During this time of uncertainties because of COVID-19, Harriet and I greatly miss meeting in person with people around the world. This summer, we had planned to be with Latter-day Saints in Eastern Europe, but our trip had to be canceled. Because many of us have to adapt to different circumstances, I want to share with you a couple of experiences that are helping us during these challenging times.
Social Distancing Versus Physical Distancing
Since the pandemic began, we often hear the term “social distancing”—implying the idea that we should keep a certain distance between ourselves and other people. Personally, I prefer the term “physical distancing” rather than “social distancing” to refer to this practice.
Harriet and I are confident that physical distancing helps us to protect ourselves and others from the dangers of the pandemic, and we try to comply as best as we can.
During this time, we have learned how important and vital it is to our well-being to stay socially close to family, friends, and our brothers and sisters in the Church of Jesus Christ.

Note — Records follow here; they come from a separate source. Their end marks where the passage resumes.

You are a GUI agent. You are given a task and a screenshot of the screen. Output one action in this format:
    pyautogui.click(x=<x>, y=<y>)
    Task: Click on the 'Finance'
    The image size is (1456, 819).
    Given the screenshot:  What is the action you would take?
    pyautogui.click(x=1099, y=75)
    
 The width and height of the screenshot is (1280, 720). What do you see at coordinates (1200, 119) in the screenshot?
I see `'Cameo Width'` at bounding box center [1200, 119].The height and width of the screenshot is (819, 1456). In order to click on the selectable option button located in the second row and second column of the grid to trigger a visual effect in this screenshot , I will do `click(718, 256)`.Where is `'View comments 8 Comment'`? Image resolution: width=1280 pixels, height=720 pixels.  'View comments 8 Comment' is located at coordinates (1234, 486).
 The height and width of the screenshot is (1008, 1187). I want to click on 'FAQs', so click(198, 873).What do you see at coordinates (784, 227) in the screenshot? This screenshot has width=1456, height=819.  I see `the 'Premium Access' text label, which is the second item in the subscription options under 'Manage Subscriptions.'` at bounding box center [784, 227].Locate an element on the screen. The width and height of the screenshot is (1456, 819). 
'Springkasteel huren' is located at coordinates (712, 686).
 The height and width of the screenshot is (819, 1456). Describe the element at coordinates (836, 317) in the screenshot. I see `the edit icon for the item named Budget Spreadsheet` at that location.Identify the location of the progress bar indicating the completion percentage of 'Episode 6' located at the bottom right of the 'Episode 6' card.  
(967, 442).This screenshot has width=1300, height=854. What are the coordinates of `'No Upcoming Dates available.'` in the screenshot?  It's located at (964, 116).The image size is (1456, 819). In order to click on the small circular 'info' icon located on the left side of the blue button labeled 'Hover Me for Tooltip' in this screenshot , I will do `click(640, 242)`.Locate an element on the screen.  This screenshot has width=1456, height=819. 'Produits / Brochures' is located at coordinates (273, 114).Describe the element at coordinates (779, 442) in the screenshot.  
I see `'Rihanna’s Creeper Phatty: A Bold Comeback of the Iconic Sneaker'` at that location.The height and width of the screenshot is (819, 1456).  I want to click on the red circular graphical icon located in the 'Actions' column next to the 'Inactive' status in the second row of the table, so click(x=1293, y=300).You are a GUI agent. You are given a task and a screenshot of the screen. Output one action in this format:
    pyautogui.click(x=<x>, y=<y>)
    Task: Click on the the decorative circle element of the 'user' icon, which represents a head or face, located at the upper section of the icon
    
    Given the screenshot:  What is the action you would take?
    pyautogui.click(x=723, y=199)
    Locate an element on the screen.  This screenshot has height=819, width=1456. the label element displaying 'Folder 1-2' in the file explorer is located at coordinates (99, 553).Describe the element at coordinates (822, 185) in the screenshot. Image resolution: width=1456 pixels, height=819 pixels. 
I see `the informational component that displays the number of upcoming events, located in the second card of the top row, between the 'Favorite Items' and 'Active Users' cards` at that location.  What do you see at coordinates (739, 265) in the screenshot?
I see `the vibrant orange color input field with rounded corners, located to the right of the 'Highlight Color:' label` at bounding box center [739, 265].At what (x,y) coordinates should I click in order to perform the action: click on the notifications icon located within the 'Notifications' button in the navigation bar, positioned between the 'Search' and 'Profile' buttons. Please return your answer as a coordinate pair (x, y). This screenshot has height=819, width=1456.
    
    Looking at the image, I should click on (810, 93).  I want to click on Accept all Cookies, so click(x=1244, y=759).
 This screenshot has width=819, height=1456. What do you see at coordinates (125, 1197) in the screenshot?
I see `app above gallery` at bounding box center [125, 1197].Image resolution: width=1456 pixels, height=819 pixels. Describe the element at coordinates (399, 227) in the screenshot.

Fortunately, today there are many amazing tools and means available, some supported by technology, to reduce social, emotional, and spiritual distancing. Harriet and I consider these tools to be timely gifts from heaven. With the help of these means, we can feel very close to our friends and family members. Because of technology tools, we can see our children, grandchildren, and great-grandchildren quite often and take part in their daily lives. This way we celebrate birthdays, admire new plays and games, read bedtime stories, or join on a walk while on a video call. It is always uplifting to hear their experiences of partaking of the sacrament and pondering the Come Follow Me teachings.
Above all, we are most grateful for the gift and power of prayer. Through prayer, we can be spiritually and socially close to Heavenly Father, His Son Jesus Christ, and to our families and friends wherever we are and whatever the circumstances may be.
Focus on What You Can Do, Rather than On What You Cannot Do
During the last 20 years, Harriet and I have had a little head start on what it means to be physically distanced from our loved ones. When my calling transferred us from Germany to Salt Lake City, we expected to live here for just a few years. For the first 10 years, we even kept our home in Germany, hoping to return to family and friends one day. But as you know, we are still here, and we will stay here.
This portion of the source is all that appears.